Aims: In a study of ductal carcinoma in situ of the breast, we identified five genes at chromosome 17q21.33 that were over-expressed in high grade cases, and showed a correlation between expression and gene copy number. The aim of this study was to investigate potential drivers of genomic amplification at 17q21.33.

Methods: Analysis of high resolution comparative genomic hybridisation and published data specified a minimum region of amplification at 17q21.33. Prohibitin (PHB) expression was examined by immunohistochemistry in 285 invasive breast cancers. Gene copy number was examined by fluorescence in situ hybridisation.

Results: The minimum region of amplification at 17q21.33 included ten genes with PHB selected as a candidate driver. Increased PHB expression was associated with higher grade breast cancer and poorer survival. Amplification of PHB was detected in 13 of 235 cases (5.5%) but was not associated with PHB expression. PHB amplification was most common in the ERBB2+ breast cancer subtype, although high expression was most prevalent in basal-like and luminal B cancers.

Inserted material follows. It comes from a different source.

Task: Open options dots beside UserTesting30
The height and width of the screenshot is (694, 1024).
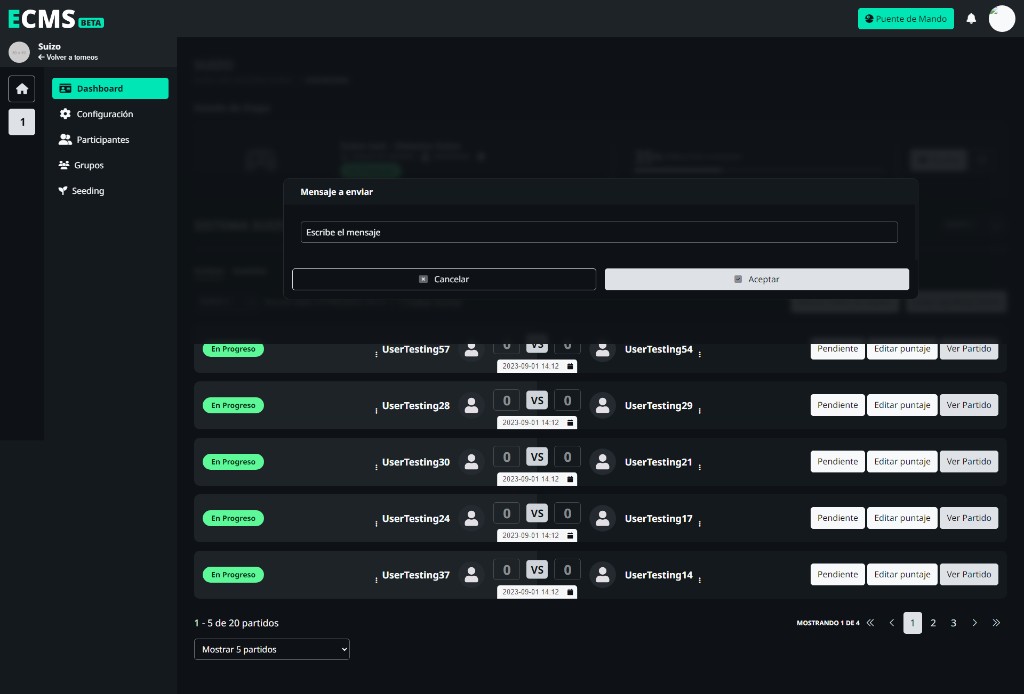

Conclusions: Amplification at 17q21.33 is a recurrent feature of breast cancer that forms part of a 'firestorm' pattern of genomic aberration. PHB is not a driver of amplification, however PHB may contribute to high grade breast cancer.

Fig. 1

(A) High resolution CGH mapping of 17q in ERBB2 amplified (n = 9) and non-amplified (n = 7) in situ carcinoma samples. Four samples showed a region of amplification at 17q21.33. (B) Genes included in the 17q21.33 amplicon. (C) Genes included in the same 17q21.33 region from the high resolution CGH study of Haverty et al. (D) Ten genes included in the minimum region of overlap in amplification at 17q21.33 in eight cases.

Fig. 2

(A–C) Examples of low, intermediate and high level immunohistochemical staining of invasive breast cancers for PHB. (D) Kaplan–Meier survival curve demonstrating better cancer specific survival associated with negative/low level PHB expression compared with moderate and high level expression in invasive breast cancer (n = 285; p = 0.039).

Fig. 3

(A–F) FISH showing a 17q21.33 probe including PHB (green) relative to a chromosome 17 centromeric probe (red). (A,B) Invasive breast cancers from the tissue microarray cohort. (C,D) An amplified and un-amplified case included in the high resolution CGH study. (E,F) 17q21.33 amplified BT474 and unamplified MCF7 breast cancer cells. (G) The relationship between PHB FISH ratio and PHB immunohistochemical score in invasive breast cancer (n = 233; p = 0.154).